▶ **Short exercise 1**: Please set down, word for word, the portion of the premise podcast page running from "And it was in" down to "you for that.".
▶ **Short exercise 2**: Render this sentence from the premise podcast page in Spanish: "One helps others find your book, the other helps you find your story."

▶ **Passage shown**:
▽

Let’s Talk Premise

Episode 11

Let’s Talk Premise

Anne Hawley & Rachelle Ramirez

We have a special treat for you this week a little audio sample for you of something from Module 5 of our Story Path course on the importance of premise in your story. 

When it comes to what your story is about, the answer you give to others and the answer you need yourself to write the book can be completely different. One helps others find your book, the other helps you find your story. Rachelle Ramirez and Anne Hawley dive into how and why to distill your premise down to its essence.  

Story Path is included in the Happily Ever Author Club. If you want to hear more about our Story Path course and the Happily Ever Author Club, click here.

TRANSCRIPT:

(upbeat music)

Rachelle: Hey Anne.

Anne: Hey, Rachelle, how you doing?

Rachelle: Good, thanks for sitting down for an interview with me today.

Anne: My pleasure.

Rachelle: I have been preparing, and you've been helping me with, this premise module, and it really made me think I needed to interview you about this (Anne chuckles) because many years ago, when we first met... First of all, I felt like I had found a kindred spirit. And you invited me to this fancy Italian restaurant, and I'm, "Whee!" (hands swishing) 

We go to this restaurant, and we decided we're gonna talk about writing woes, writing adventures. Let's just get together and talk about writing. And we go on, and on, and on about our stories, our writing, our plans, and about minutes into the dinner you lean in and you say, "Okay, I get the characters. I see the events, the interesting ideas you have, but what's your story about?" 

And I was like (laughs), "Wait a second. I just spent the last fifteen minutes telling you what my story was about. What do you mean?" I was dumbfounded. I didn't know how to answer that question. 

And it was in that moment that it was like, it occurred to me that that was not only my problem, but the solution to my problem. It wasn't about, oh, how am I gonna combine all these five stories together and make this this dynamic piece. It was that I didn't know what my story was about. I needed a premise. I needed one guiding principle that was going to put this story together. 

And that was just this huge pivotal moment for me, that changed my writing life, I think, forever. So thank you for that.

Anne: Oh, well, my pleasure. It's been a big one for me, too. (both laughing)

Rachelle: I'm wondering how... It just seemed like such a genius question. Is that something that you just regularly ask people or was that just, was I just (laughs) going on, and on, and on, and on, and on?

Anne: Well, it is now. I mean, certainly, it had become one by the time we had that conversation, but I had to learn it. I had to read books, take classes, you know, really hone in on this. And it's pretty hard to find really specific, helpful information about it, which is part of the reason we're doing this Module Five.

Rachelle: Right, right.

Anne: But a book called "The Art of Dramatic Writing" by Lajos Egri, which we will probably link to somewhere, was a really big help in this regard, better than anything else I'd found.

△

▶ **Extracted records**:

▽

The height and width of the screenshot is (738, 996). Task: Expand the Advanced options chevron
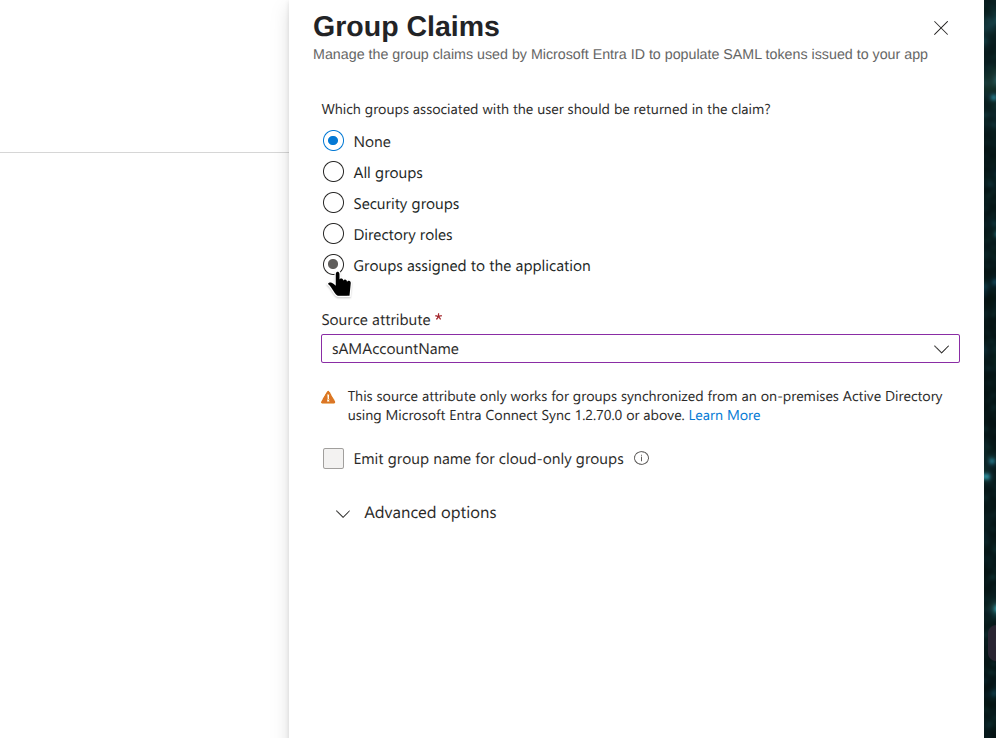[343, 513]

△
▽

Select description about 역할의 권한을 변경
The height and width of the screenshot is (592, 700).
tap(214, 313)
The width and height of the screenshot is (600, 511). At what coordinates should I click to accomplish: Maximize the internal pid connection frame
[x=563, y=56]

△
▽

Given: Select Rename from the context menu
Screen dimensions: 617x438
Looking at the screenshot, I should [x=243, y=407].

△

▶ **Worked answer 1**:
And it was in that moment that it was like, it occurred to me that that was not only my problem, but the solution to my problem. It wasn't about, oh, how am I gonna combine all these five stories together and make this this dynamic piece. It was that I didn't know what my story was about. I needed a premise. I needed one guiding principle that was going to put this story together. 

And that was just this huge pivotal moment for me, that changed my writing life, I think, forever. So thank you for that.

▶ **Worked answer 2**: Una ayuda a otros a encontrar tu libro; la otra te ayuda a ti a encontrar tu historia.